В конце апреля мы торжественно закрыли балет, попьянствовали с горя около недели, и жизнь потекла опять тихо и мирно. Я водворился на батарее, спал, читал, ездил по 30–40 верст в день на велосипеде, а в конце месяца заболел и лег в Кронштадтский Николаевский морской госпиталь. Это было нечто вроде повторения бывшего со мной в училище хронического болезненного состояния, и я пролежал в этом госпитале 2 месяца. Скука там невероятная, особенно после такой веселой и удачной зимы. Распускающаяся трава и возрождающаяся природа не радовали, а злили меня; впрочем, вообще всю жизнь я терпеть не мог весны — это самое нелюбимое мною время года. Я всегда любил и люблю позднюю осень и начало зимы. Я никогда не был любителем и поклонником природы и ко всем ее прелестям отношусь довольно индифферентно, разве что очень люблю в сентябре, когда все дорожки парка в Павловске засыпаны сухими желтыми листьями и когда чувствуется какое-то запустение и простор, мчаться на велосипеде или на лошади по этим замирающим и пустынным аллеям в совершенном одиночестве и слушать шуршание желтых листьев и шум ветра на них… Это довольно своеобразная поэзия, если это можно ею назвать.
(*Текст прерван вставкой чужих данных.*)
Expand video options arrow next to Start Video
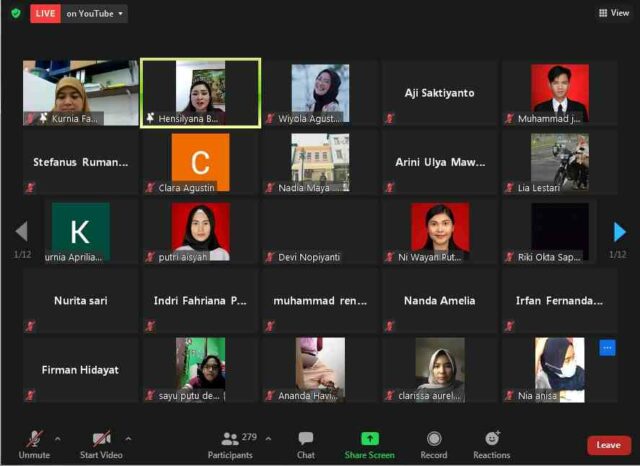The image size is (640, 466). point(128,439)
За эти 2 месяца в госпитале я перенес много нравственных страданий и неприятностей, и не столько читал и писал, сколько думал. Не знаю почему, я ударился в эти дни в философию и в самокритику, но это факт, и я сделал массу выводов о жизни, науке, искусстве и прочих вещах, которые я и прежде подготовлял в своем мозгу, но не мог и не имел времени вылить в форму системы и последовательности. Особенно конец мая и начало июня я ужасно нравственно мучился и не знал, что предпринять. Мрачные мысли одолели вплоть до решения кончить самоубийством, которое я не привел в исполнение только потому, что, находясь в госпитале, лишен был возможности это сделать; перед выходом же из госпиталя настолько рассеялся и успокоился, что отодвинул исполнение этого на неопределенное время вперед. Мысль кончить жизнь самоубийством засела в моей голове еще давно, и, помимо всех мрачных к тому мотивов, я всегда считал (да и теперь не совсем расстался с этой мыслью), что ждать, пока сама природа приберет, глупо, пошло и недостойно человека разумного и мыслящего, и раз что убедился, что ни к черту не годен и к «счастью» не способен, то и кончай.